La discesa delle acque mascoline può essere una libera espressione della Sephirah di Chessed (Benevolenza), che ha la natura essenziale di dare la benedizione divina in modo illimitato, senza considerare se i vasi della Creazione ne siano degni. Chessed è controbilanciata da Ghevurah (Giudizio), che misura e trattiene la benedizione secondo il valore e la capacità del vaso.
Più comunemente, la discesa della luce diretta è in risposta all'ascesa dal basso di luce riflessa. Questo "risveglio dal basso", la salita delle "acque femminine", è l'illuminazione spirituale creata da ciascuna persona attraverso mitzvot (osservanze ebraiche) etiche o rituali meritorie. Sebbene la Cabala offrisse radicali spiegazioni cosmiche teosofiche dell'Ebraismo, rimaneva intrinsecamente conservatrice. Le dottrine metafisiche della Cabala supportano e approfondiscono l'osservanza normativa ebraica. La Cabala – soprattutto i nuovi insegnamenti di Isaac Luria nel XVI secolo – afferma il potere cosmico di ogni persona di influenzare e correggere lo schema divino della Creazione.

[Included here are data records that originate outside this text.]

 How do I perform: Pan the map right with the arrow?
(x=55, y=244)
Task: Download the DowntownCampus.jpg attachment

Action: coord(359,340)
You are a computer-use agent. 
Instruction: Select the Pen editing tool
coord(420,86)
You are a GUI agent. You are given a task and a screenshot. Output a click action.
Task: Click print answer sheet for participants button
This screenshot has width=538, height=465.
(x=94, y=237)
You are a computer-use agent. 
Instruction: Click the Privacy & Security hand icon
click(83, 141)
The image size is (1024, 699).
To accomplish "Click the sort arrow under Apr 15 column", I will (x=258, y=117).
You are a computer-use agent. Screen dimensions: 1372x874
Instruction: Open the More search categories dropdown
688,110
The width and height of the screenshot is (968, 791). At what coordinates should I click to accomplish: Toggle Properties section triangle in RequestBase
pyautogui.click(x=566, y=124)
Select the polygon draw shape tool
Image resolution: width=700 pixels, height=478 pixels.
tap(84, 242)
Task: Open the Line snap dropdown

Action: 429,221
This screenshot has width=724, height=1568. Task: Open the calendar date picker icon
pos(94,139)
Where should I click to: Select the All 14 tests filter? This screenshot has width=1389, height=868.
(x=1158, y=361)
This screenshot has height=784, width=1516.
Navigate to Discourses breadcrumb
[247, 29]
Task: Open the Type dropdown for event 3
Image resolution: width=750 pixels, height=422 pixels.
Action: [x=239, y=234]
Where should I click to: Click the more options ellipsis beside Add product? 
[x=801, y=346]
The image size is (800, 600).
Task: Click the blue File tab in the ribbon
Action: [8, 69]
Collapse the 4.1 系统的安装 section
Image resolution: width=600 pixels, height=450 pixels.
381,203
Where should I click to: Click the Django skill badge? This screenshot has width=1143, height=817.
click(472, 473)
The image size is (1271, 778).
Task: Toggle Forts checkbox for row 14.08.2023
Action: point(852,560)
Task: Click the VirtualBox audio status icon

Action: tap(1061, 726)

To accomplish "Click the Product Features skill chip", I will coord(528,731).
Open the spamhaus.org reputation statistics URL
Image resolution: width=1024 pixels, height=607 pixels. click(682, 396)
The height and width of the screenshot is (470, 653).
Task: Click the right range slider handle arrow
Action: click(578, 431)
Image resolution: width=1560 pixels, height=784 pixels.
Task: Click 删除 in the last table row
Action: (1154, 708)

Nella Cabala lurianica, il Tikkun finale dipende da ogni singolo individuo che adempie i propri compiti unici nella Creazione, attraverso le mitzvot. Questo effetto può verificarsi senza che la persona sia a conoscenza dei significati più profondi o meno. La grande gioia che l'illuminazione delle acque femminine ascendenti provoca nei reami celesti (Quattro Mondi), porta alla reciproca risposta divina di benedizione discendente e di luce nelle acque mascoline. Questo dà la struttura cabalistica metafisica intrinseca nella tradizionale credenza ebraica di "ricompensa e punizione", incorporata nei Principi di fede ebraica di Maimonide. La spiegazione cabalistica pone queste categorie esterne in un sistema interiore di benevolenza divina.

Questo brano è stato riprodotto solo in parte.